▸ Instrucciones
¿Podrías continuar el texto sobre el glifosato como insumo estratégico a partir de su última oración?

El Glifosato como insumo estratégico. Hace unos años, una polémica desatada en torno al herbicida glifosato generó una vehemente respuesta por parte del gobierno, de las asociaciones de productores y de los institutos de investigación. Prohibir el glifosato era como quitarle el agua a un sediento. Esto quedó expresado claramente en un mensaje presidencial donde en un párrafo se afirma que se creará una comisión especial para investigar las denuncias de contaminación en el barrio Ituzaingó de la ciudad de Córdoba, y algunos párrafos más adelante, expresa que se crearán mecanismos para que en caso de aumentar el precio del glifosato, los productores puedan acceder igual a este “insumo estratégico”. Nadie imagina la agricultura argentina sin glifosato, es decir, el grado de dependencia y adicción es total. Lo cierto es que son muchos los que advierten que esto significa una patología. Enrique Martínez (2011) lo expresa claramente:
Pocas afirmaciones resultan tan dolorosas, en cuanto a marcar el destino comunitario, como aquellas que han señalado que ‘si se prohíbe el glifosato la Argentina – o el campo – quiebra’. La antinomia planteada resulta patética, en tanto se contrapone la calidad de vida con el éxito económico de emprendimientos privados, cuando en realidad, no hay otro camino que buscar que esta última meta no entre en conflicto con aquel objetivo superior.

▸ Datos proporcionados
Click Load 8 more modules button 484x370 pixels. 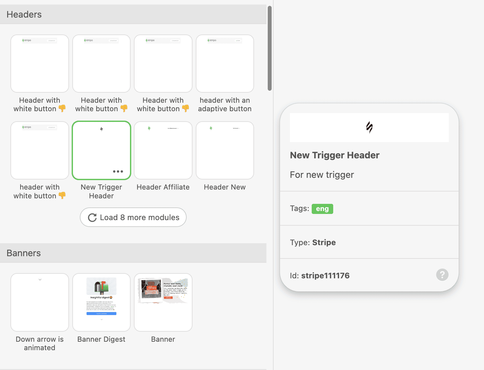tap(133, 217)
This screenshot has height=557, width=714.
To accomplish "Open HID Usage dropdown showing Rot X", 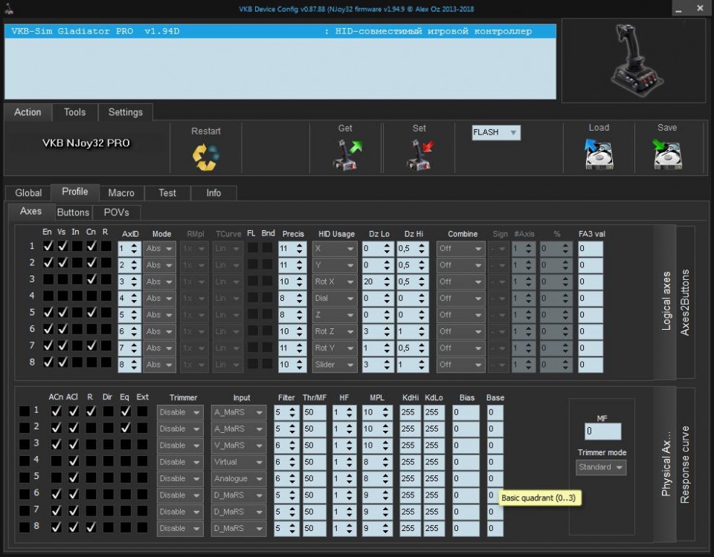I will click(x=335, y=281).
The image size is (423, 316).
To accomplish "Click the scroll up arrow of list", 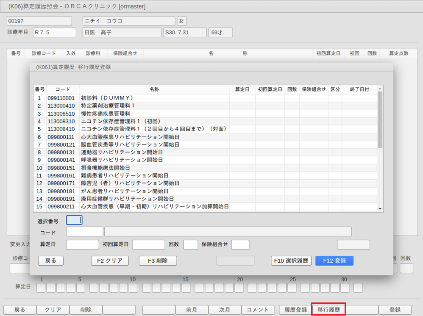I will (380, 89).
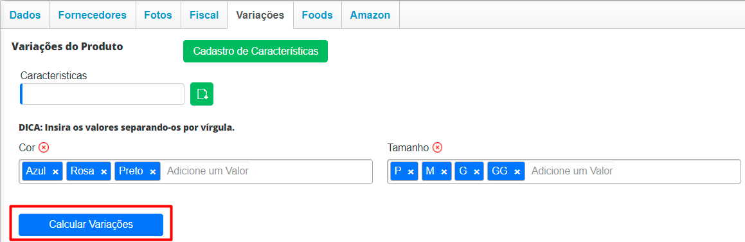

▸ Respuesta
Cuando se usan fertilizantes químicos aumenta la productividad, cuando no se usan disminuye. Pero como vimos, la fertilización química puede enmascarar la pérdida de fertilidad natural de los suelos, por lo cual usar fertilizantes puede reducir la capacidad natural de los suelos. A medida que se usan más fertilizantes se reduce más la fertilidad natural, por lo cual, usar fertilizantes puede derivar en una conducta adictiva basada en el mantenimiento de la productividad, pero a expensas de la fertilidad natural.
Por su parte, el estado, a través de distintos gobiernos, también refuerza el operar “adictivo” del sistema al compartir junto a productores y empresas su visión de que el aumento de la productividad a costa del ambiente por razones de coyuntura económica es correcta y racional. De esta manera, el gobierno declina su condición de regulador, para transformarse en una parte de la cadena que obtiene beneficios económicos a partir de una renta obtenida mediante la degradación del ambiente y la sociedad.
Además, fortalece este funcionamiento con políticas crediticias y produciendo gastos compensatorios (subsidios a la pobreza, planes de ayuda en barrios marginales crecientes, etc.) destinando fondos de aquella renta inicial. A lo fines de comprender hasta qué punto las políticas públicas en torno a la producción tienen consecuencias sociales, sería muy importante evaluar si se cumple la “Ley de Leipert”, según la cual los gastos compensatorios aumentan más rápido que el PBI, llegando al absurdo de que “la economía debe seguir creciendo para proteger a los ciudadanos del crecimiento de la economía”, en términos de Martínez Alier (1998). Llegado cierto punto, los mismos gastos compensatorios también funcionan como soluciones adictivas en tanto no se encaminan a la solución del problema principal.